I owned my own home. I was not a big fan of owning. Having to be responsible for everything. So I am back home and they have been putting a new roof on our house for the past three days. My aunt is here saying she is supervising. Which I find funny since she knows nothing about a roof but okay. She is mad the contractor is not here. I told her the contractor sub contracts it out. She is mad he went 3k up on the estimate. Which I would agree with if she didn’t sign the contract and get more involved with it before these men were up on our roof. Basically a man second guess it and now she is pissed. I do understand the feeling of being jilted.
When my door got kicked in I had to get a new door immediately. I know I got taken by the amount and the horrible workmanship. My mother said there was five roofer up here. I have no idea why she picked this guy. There is a lot more work that needs to be done. I pray this doesn’t slow down the process. We need a new bathroom big time. I am going to pray for things to work out. I still don’t want to hear the bullshit. She is on her way here I am sure that is what I am about to hear.

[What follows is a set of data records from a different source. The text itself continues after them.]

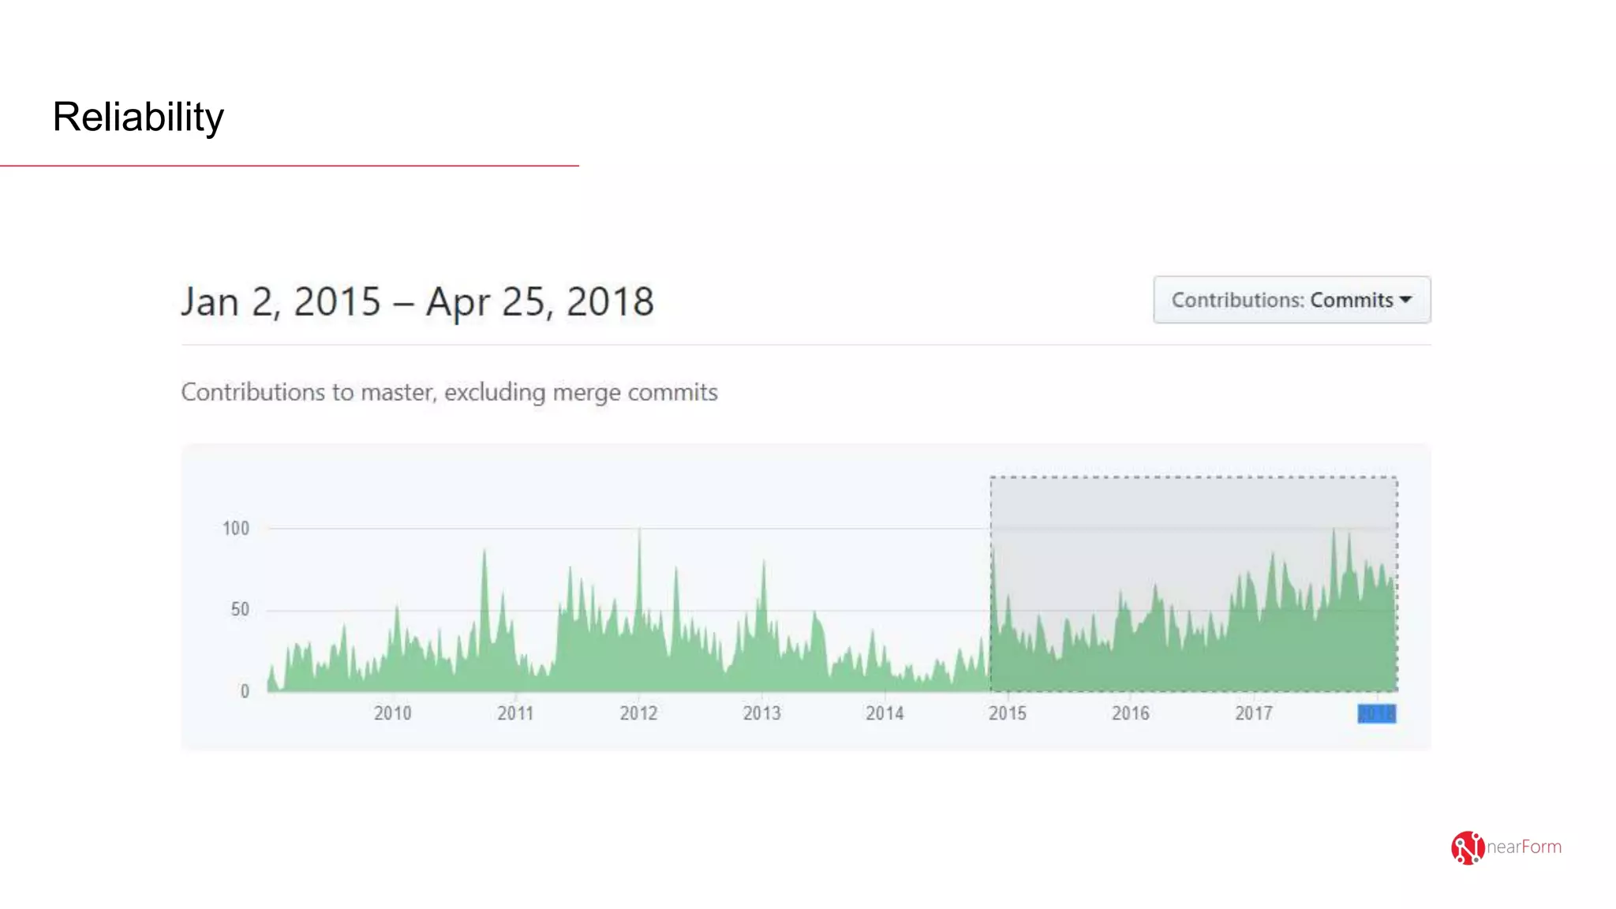Click the 2017 year label on axis
This screenshot has height=909, width=1616.
(x=1254, y=713)
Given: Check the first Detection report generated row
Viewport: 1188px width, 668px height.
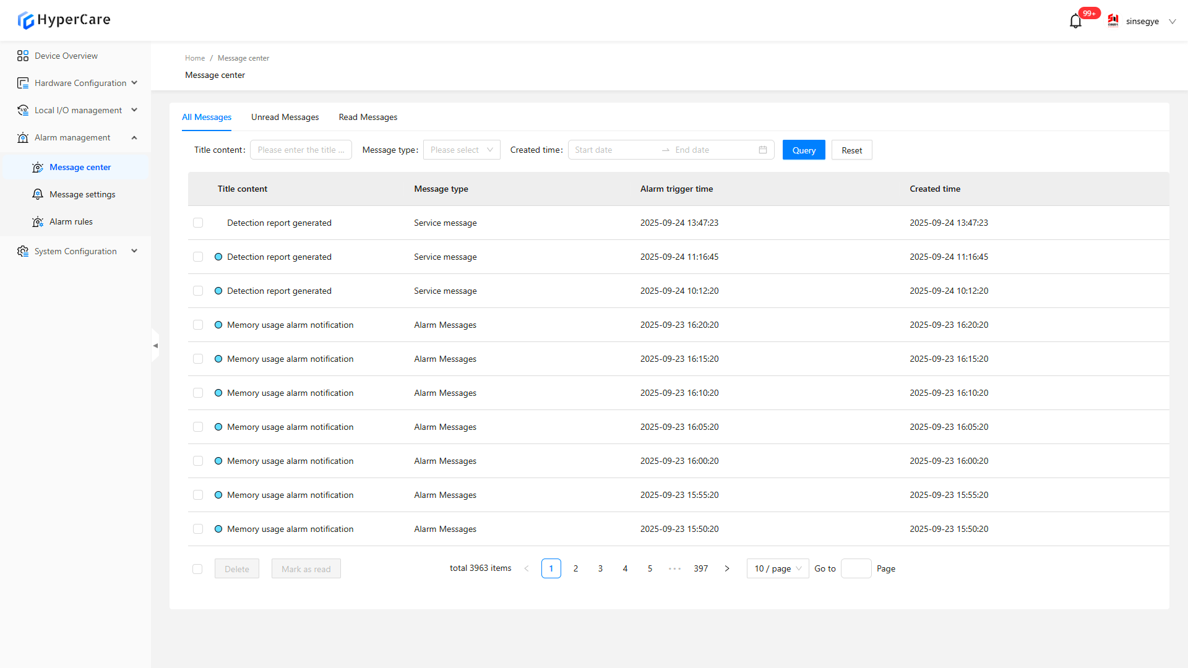Looking at the screenshot, I should 198,223.
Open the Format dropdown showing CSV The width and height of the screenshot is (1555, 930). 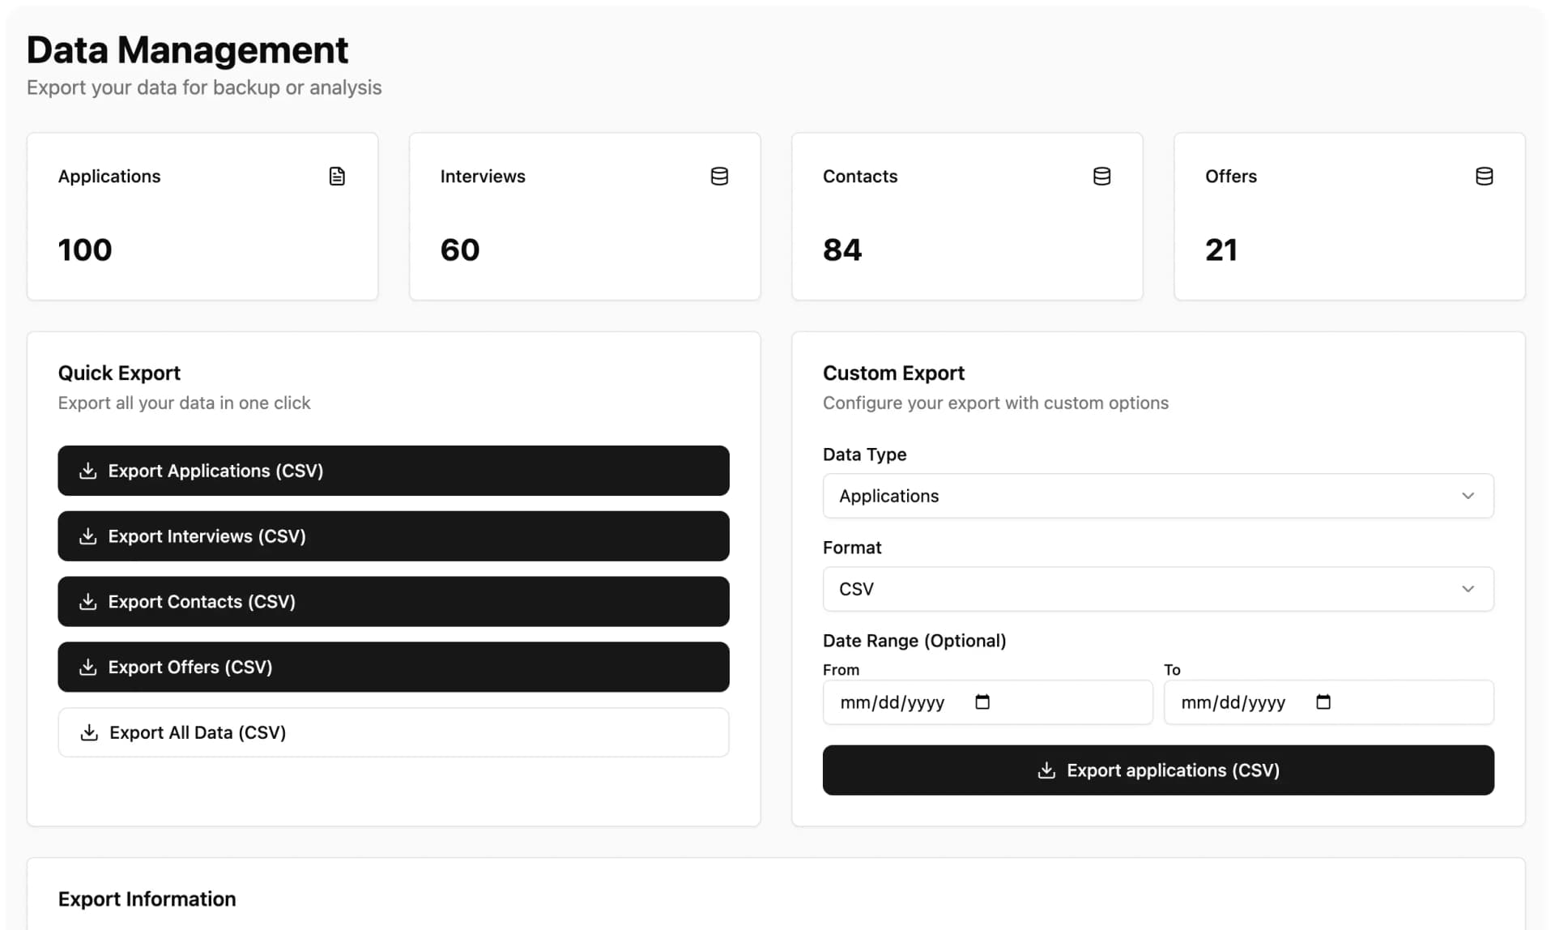(x=1157, y=589)
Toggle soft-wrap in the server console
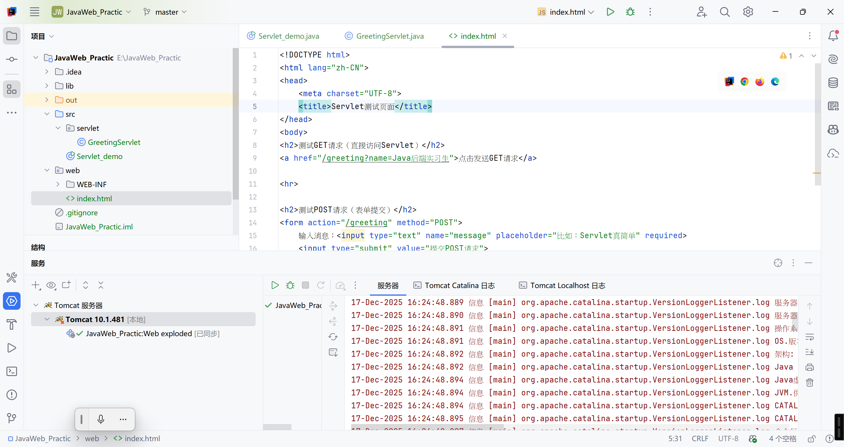The image size is (844, 447). click(x=810, y=337)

Being a mother is very interesting. I really think it would be different without my mother’s input. I have to suck it up. This is what is best for my little family. She amazing. She turns over and lifts her head up. She also loves to talk. I know her and when she is tired and needs to sleep. She has her own personality. Mommy is her main girl. Everyone else is second fiddle to me. Which I have to admit I secretly love. I can’t really leave her on my bed she is moving and grooving. I am not comfortable leaving her on the floor. Especially with this crazy cat lurking. I am feeling there is going to be some crying in the pack n play. While I get a bottle or whatever I have to do. I can’t have her in my arms all the time.
Life is good and I am trying to appreciate it.